§ **Instructions for the task**
Retype the data exactly, so that every line matches the original.

Items listed in a dataset:
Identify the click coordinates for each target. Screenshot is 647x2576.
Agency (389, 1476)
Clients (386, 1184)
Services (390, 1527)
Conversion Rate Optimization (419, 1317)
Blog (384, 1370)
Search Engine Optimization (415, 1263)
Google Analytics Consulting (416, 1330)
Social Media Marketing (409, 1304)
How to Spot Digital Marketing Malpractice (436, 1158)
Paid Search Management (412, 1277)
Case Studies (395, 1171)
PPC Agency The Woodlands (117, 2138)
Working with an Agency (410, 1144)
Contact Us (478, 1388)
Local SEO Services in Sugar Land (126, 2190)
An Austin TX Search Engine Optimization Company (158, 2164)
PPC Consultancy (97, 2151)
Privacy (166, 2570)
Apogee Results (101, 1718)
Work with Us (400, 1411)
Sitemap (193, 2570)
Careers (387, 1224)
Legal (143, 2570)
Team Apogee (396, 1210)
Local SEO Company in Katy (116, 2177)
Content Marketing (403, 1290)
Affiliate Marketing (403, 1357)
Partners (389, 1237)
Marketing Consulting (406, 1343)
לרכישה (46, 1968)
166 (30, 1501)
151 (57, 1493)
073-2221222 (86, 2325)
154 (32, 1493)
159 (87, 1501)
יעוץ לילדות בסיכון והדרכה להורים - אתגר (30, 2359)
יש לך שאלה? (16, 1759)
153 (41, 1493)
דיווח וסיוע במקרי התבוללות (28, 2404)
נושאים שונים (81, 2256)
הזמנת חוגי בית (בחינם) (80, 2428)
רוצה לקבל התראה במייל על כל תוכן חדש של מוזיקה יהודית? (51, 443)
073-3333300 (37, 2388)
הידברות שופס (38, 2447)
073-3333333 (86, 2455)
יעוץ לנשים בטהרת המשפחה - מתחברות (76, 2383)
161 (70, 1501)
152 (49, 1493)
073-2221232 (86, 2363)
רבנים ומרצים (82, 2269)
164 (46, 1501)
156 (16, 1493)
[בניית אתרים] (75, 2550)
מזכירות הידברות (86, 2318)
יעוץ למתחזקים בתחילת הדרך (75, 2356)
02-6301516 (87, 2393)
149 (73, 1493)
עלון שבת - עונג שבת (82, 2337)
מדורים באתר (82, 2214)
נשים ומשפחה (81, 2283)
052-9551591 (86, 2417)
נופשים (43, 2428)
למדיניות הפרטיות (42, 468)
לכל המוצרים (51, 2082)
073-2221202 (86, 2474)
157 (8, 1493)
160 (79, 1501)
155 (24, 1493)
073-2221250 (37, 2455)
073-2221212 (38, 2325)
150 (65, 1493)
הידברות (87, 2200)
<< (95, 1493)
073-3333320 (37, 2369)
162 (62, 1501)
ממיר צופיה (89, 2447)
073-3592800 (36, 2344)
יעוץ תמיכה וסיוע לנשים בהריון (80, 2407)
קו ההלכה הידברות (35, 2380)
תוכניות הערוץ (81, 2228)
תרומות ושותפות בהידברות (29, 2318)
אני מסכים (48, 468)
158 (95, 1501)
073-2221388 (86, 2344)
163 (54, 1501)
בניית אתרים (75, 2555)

§ **Solved problem**
Identify the click coordinates for each target. Screenshot is 647x2576.
Agency (389, 1476)
Clients (386, 1184)
Services (390, 1527)
Conversion Rate Optimization (419, 1317)
Blog (384, 1370)
Search Engine Optimization (415, 1263)
Google Analytics Consulting (416, 1330)
Social Media Marketing (409, 1304)
How to Spot Digital Marketing Malpractice (436, 1158)
Paid Search Management (412, 1277)
Case Studies (395, 1171)
PPC Agency The Woodlands (117, 2138)
Working with an Agency (410, 1144)
Contact Us (478, 1388)
Local SEO Services in Sugar Land (126, 2190)
An Austin TX Search Engine Optimization Company (158, 2164)
PPC Consultancy (97, 2151)
Privacy (166, 2570)
Apogee Results (101, 1718)
Work with Us (400, 1411)
Sitemap (193, 2570)
Careers (387, 1224)
Legal (143, 2570)
Team Apogee (396, 1210)
Local SEO Company in Katy (116, 2177)
Content Marketing (403, 1290)
Affiliate Marketing (403, 1357)
Partners (389, 1237)
Marketing Consulting (406, 1343)
לרכישה (46, 1968)
166 (30, 1501)
151 (57, 1493)
073-2221222 (86, 2325)
154 (32, 1493)
159 (87, 1501)
יעוץ לילדות בסיכון והדרכה להורים - אתגר (30, 2359)
יש לך שאלה? (16, 1759)
153 (41, 1493)
דיווח וסיוע במקרי התבוללות (28, 2404)
נושאים שונים (81, 2256)
הזמנת חוגי בית (בחינם) (80, 2428)
רוצה לקבל התראה במייל על כל תוכן חדש של מוזיקה יהודית? (51, 443)
073-3333300 (37, 2388)
הידברות שופס (38, 2447)
073-3333333 (86, 2455)
יעוץ לנשים בטהרת המשפחה - מתחברות (76, 2383)
161 (70, 1501)
152 (49, 1493)
073-2221232 (86, 2363)
רבנים ומרצים (82, 2269)
164 (46, 1501)
156 (16, 1493)
[בניית אתרים] (75, 2550)
מזכירות הידברות (86, 2318)
יעוץ למתחזקים בתחילת הדרך (75, 2356)
02-6301516 (87, 2393)
149 (73, 1493)
עלון שבת - עונג שבת (82, 2337)
מדורים באתר (82, 2214)
נשים ומשפחה (81, 2283)
052-9551591 (86, 2417)
נופשים (43, 2428)
למדיניות הפרטיות (42, 468)
לכל המוצרים (51, 2082)
073-2221202 (86, 2474)
157 (8, 1493)
160 (79, 1501)
155 (24, 1493)
073-2221250 (37, 2455)
073-2221212 (38, 2325)
150 (65, 1493)
הידברות (87, 2200)
<< (95, 1493)
073-3333320 (37, 2369)
162 (62, 1501)
ממיר צופיה (89, 2447)
073-3592800 (36, 2344)
יעוץ תמיכה וסיוע לנשים בהריון (80, 2407)
קו ההלכה הידברות (35, 2380)
תוכניות הערוץ (81, 2228)
תרומות ושותפות בהידברות (29, 2318)
אני מסכים (48, 468)
158 (95, 1501)
073-2221388 (86, 2344)
163 (54, 1501)
בניית אתרים (75, 2555)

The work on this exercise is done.